Panel A shows pathological regression in the resected primary lung tumor after neoadjuvant administration of nivolumab, according to the percentage of remaining viable tumor cells, for each of the 20 patients who underwent surgical resection. The gray horizontal line indicates the threshold for a major pathological response (90% regression). Clinical and pathological features that include the presence or absence of lymph-node (LN) metastases in the surgical specimen and preoperative radiologic response (according to Response Evaluation Criteria in Solid Tumors [RECIST]) are annotated for each patient. AC denotes adenocarcinoma, SCC squamous-cell carcinoma, PR partial response, SD stable disease, and PD-L1 programmed death ligand 1. Also shown are biopsy specimens obtained before (Panel B) and after (Panel C) neoadjuvant administration of nivolumab in a patient (MD043-008) who had a major pathological response (multiplex immunofluorescence staining). With this staining technique, visible structures include cytokeratin-positive tumor cells (orange), CD68+ macrophages (magenta), FoxP3+ regulatory T cells (yellow), CD8+ T cells (green), PD-1+ cells (red), and PD-L1+ cells (white). In the pretreatment specimen, only a few intratumoral macrophages are seen expressing PD-L1. However, there are multiple foci where PD-L1 and PD-1 are expressed in close proximity to each other (inset with white circle) in the pretreatment specimen. Focal, geographic tumor-cell PD-L1 expression was observed in an adaptive pattern (not shown in this image). After two doses of nivolumab, the tumor is infiltrated by liquid containing CD8+ and PD-1+ immune cells. Some of the infiltrating immune cells express PD-L1, which is consistent with an adaptive immune resistance mechanism.^,

Figure 3.. Association between Mutational Burden and Pathological Response to PD-1 Blockade.
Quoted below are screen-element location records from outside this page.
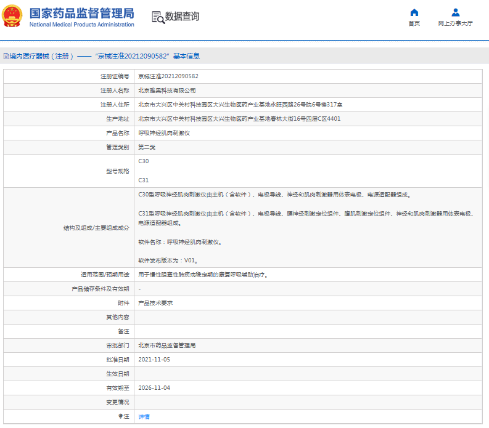Click the bullet icon beside 注
The image size is (489, 428).
pos(120,417)
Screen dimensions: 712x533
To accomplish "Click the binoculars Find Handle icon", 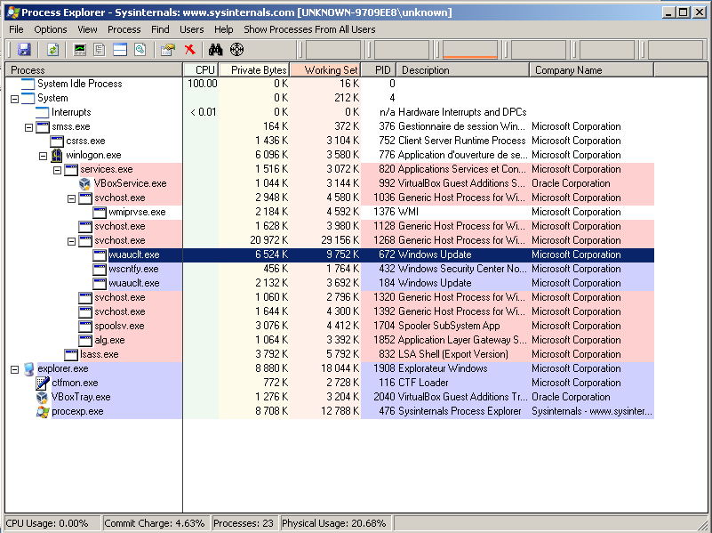I will [215, 50].
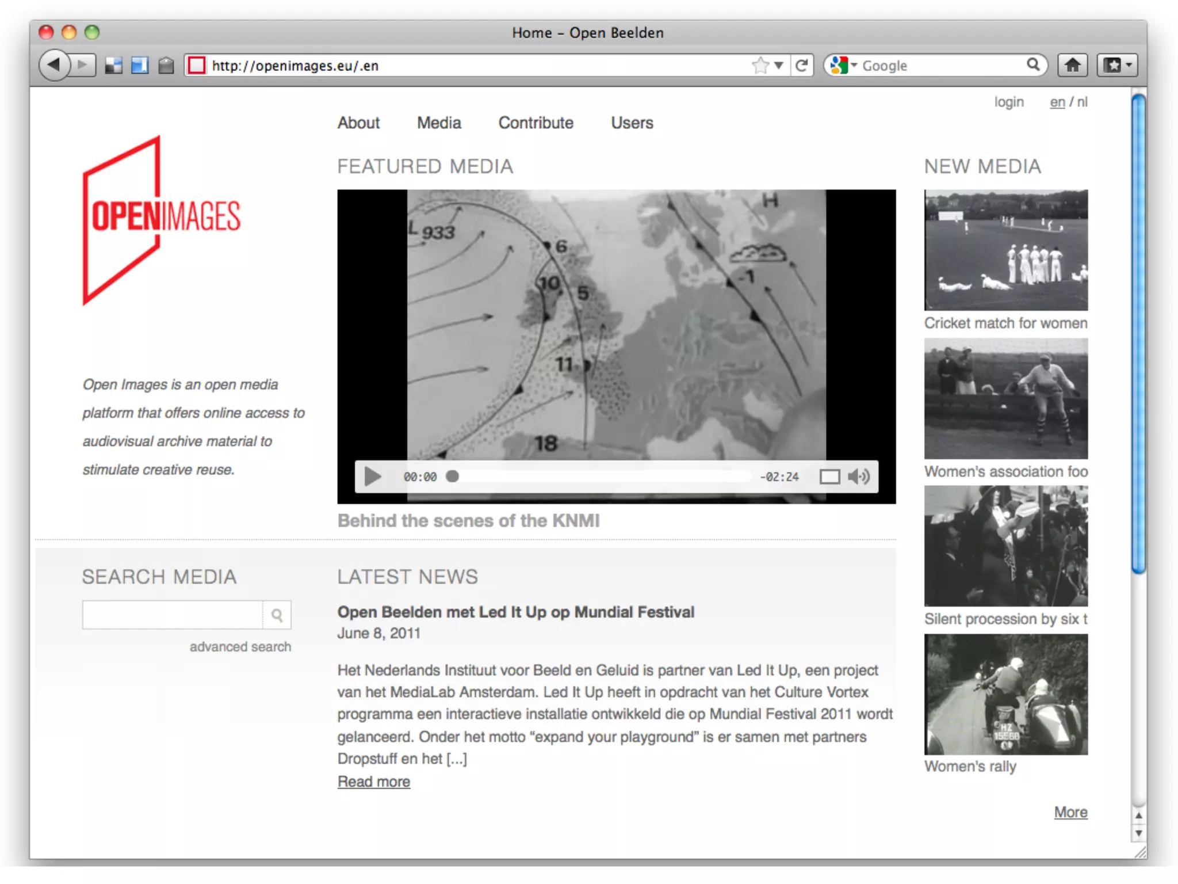Click the video progress slider knob
Screen dimensions: 1178x884
pos(453,477)
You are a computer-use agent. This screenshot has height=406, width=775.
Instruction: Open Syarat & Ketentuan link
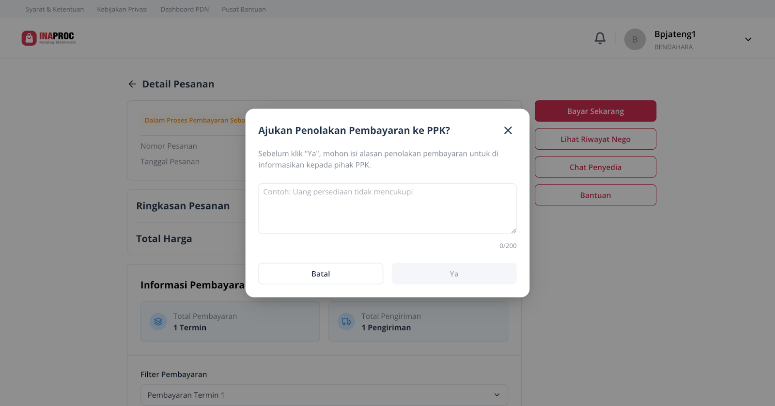55,9
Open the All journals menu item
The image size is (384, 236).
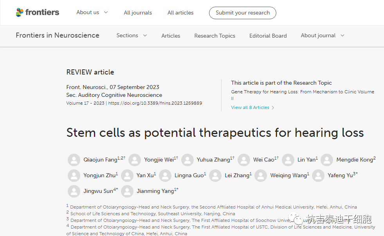(138, 13)
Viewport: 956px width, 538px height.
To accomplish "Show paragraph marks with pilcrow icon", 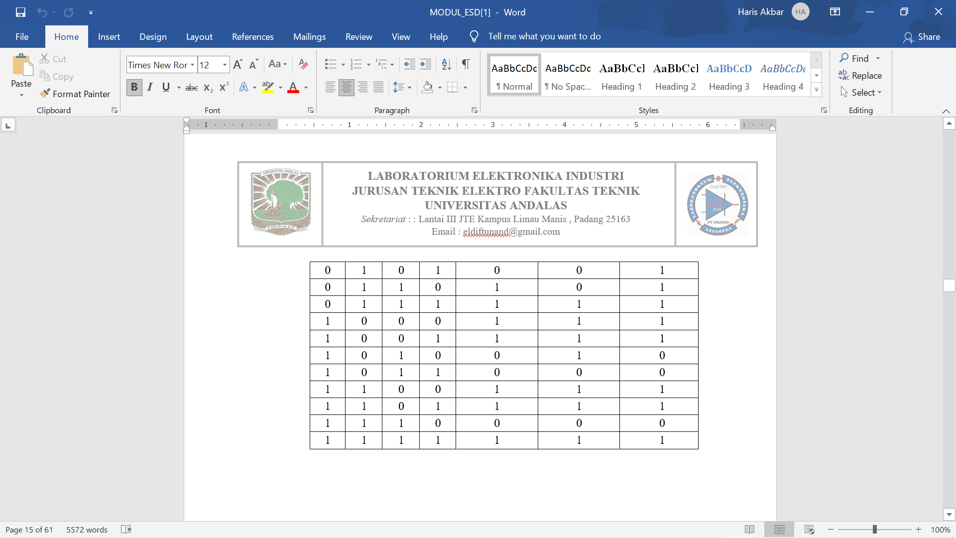I will 466,64.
Panel A shows the number of sequence alterations in pretreatment tumor samples obtained from 11 patients who underwent surgical resection and had sufficient pretreatment tissue available for sequencing, with differential responses to PD-1 blockade. Patients who had a major pathological response were found to carry a significantly higher number of somatic sequence alterations than those without a major pathological response, with a mean (±SE) number of 311±55 and 74±60, respectively (P=0.01 by exact Wilcoxon test). Panel B shows the number of sequence alterations per tumor, which was found to be inversely associated with the percentage of residual viable tumor cells after nivolumab treatment (Spearman’s rho, −0.75; P=0.008). The dashed black line indicates the linear regression line, and the dashed gray lines indicate the upper and lower boundaries of the 95% confidence interval. AC denotes adenocarcinoma, AS adenosquamous carcinoma, and SCC squamous-cell carcinoma.

Figure 4.. Identification of Mutation-Associated, Neoantigen-Specific T Cells after Neoadjuvant Treatment with Nivolumab.

An antigen-recognition assay that evaluates in vitro expansion of T-cell clones after peptide stimulation was performed with the use of 47 algorithm-predicted, candidate mutation-associated neoantigens on peripheral-blood T cells obtained from Patient 1 before the administration of nivolumab (on day −28) and after administration (on day 44 after surgical resection) to determine the repertoire of functional mutation-associated neoantigen recognition. Seven mutation-associated neoantigens were recognized at both time points. The 47 peptides that were chosen for analysis represented the top 10 ImmunoSelect-R pipeline (Personal Genome Diagnostics) peptides that were predicted to bind specifically to each of the patient’s five HLA class I alleles. Three peptides were excluded because they were predicted to bind multiple HLA alleles. Three T-cell clones from a peripheral-blood sample obtained on day 44 that specifically expanded in culture to mutation-associated neoantigen (MANA) number 7 were found in the pretreatment tumor-biopsy specimen and the resection specimen (Panel A). Also shown are the frequencies of the three T-cell clones in longitudinal analysis of peripheral-blood T cells before and after treatment (Panel B) and in a tumor-biopsy sample before treatment, in resected tumor, in normal lung, and in tumor-involved and tumor-uninvolved lymph nodes at resection (Panel C). TCR Vβ CDR3 AA denotes T-cell receptor Vγ complementarity-determining region 3 amino acid.